- _Work to complete_
How many lines in the data hold the string "Kids"? State the number alone.

- _Dataset records_
* * * *

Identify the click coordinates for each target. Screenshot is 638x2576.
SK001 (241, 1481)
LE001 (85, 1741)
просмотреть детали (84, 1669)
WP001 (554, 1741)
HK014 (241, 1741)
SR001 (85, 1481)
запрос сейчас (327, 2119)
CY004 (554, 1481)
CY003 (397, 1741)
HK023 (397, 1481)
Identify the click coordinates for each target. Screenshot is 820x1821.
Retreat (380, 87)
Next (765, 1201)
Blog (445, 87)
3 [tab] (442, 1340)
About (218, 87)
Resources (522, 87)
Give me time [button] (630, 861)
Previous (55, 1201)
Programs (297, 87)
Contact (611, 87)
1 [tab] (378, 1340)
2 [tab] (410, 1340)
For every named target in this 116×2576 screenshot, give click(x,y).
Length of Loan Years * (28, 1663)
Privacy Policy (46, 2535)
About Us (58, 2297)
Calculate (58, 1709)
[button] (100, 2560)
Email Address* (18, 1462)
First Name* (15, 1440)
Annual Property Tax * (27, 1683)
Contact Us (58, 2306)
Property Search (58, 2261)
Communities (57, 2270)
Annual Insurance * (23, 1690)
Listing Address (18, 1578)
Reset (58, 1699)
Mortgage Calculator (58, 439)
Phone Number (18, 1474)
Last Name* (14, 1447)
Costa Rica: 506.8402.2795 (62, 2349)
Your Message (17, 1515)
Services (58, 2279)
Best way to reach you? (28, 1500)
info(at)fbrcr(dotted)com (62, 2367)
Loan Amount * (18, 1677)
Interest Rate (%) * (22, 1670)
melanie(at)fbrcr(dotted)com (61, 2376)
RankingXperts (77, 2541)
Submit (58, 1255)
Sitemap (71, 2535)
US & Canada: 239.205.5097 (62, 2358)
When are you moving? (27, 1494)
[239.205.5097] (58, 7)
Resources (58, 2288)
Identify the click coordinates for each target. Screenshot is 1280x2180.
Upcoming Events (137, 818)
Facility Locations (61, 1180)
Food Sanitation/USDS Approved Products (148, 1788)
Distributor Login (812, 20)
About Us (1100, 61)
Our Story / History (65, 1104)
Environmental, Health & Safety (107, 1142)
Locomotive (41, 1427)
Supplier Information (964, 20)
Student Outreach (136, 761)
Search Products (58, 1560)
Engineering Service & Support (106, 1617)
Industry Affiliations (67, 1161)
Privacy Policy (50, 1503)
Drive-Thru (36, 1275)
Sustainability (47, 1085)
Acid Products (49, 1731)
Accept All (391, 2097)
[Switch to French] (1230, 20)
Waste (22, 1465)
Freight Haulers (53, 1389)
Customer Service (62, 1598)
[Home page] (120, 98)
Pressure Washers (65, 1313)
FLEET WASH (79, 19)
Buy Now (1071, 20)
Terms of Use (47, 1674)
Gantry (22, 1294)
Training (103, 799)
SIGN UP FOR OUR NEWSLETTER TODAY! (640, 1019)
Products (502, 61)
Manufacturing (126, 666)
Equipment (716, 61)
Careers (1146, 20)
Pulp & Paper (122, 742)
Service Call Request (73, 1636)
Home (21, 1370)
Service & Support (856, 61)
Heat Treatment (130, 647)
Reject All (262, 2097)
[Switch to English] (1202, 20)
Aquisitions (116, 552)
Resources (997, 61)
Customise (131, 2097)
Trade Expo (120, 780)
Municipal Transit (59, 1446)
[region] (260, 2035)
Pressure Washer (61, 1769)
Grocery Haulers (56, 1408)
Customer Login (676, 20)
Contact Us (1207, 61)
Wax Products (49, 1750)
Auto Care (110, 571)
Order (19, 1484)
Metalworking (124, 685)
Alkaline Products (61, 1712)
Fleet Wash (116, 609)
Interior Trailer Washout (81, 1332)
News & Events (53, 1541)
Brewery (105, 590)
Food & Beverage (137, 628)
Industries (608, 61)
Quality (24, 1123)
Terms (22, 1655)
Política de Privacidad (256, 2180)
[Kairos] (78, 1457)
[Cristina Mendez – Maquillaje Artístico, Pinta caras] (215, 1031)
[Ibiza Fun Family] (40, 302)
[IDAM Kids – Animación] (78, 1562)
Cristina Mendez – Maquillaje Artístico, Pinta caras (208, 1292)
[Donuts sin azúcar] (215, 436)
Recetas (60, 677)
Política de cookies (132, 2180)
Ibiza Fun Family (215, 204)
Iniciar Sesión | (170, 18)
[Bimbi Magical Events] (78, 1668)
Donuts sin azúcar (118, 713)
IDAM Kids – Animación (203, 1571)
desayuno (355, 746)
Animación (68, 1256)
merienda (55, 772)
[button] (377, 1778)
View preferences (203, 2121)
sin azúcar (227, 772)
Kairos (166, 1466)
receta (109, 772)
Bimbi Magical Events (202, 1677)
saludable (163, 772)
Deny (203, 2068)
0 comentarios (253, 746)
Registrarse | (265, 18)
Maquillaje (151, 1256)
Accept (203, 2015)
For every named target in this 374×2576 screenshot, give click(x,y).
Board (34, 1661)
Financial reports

* * * *

- _Response_
2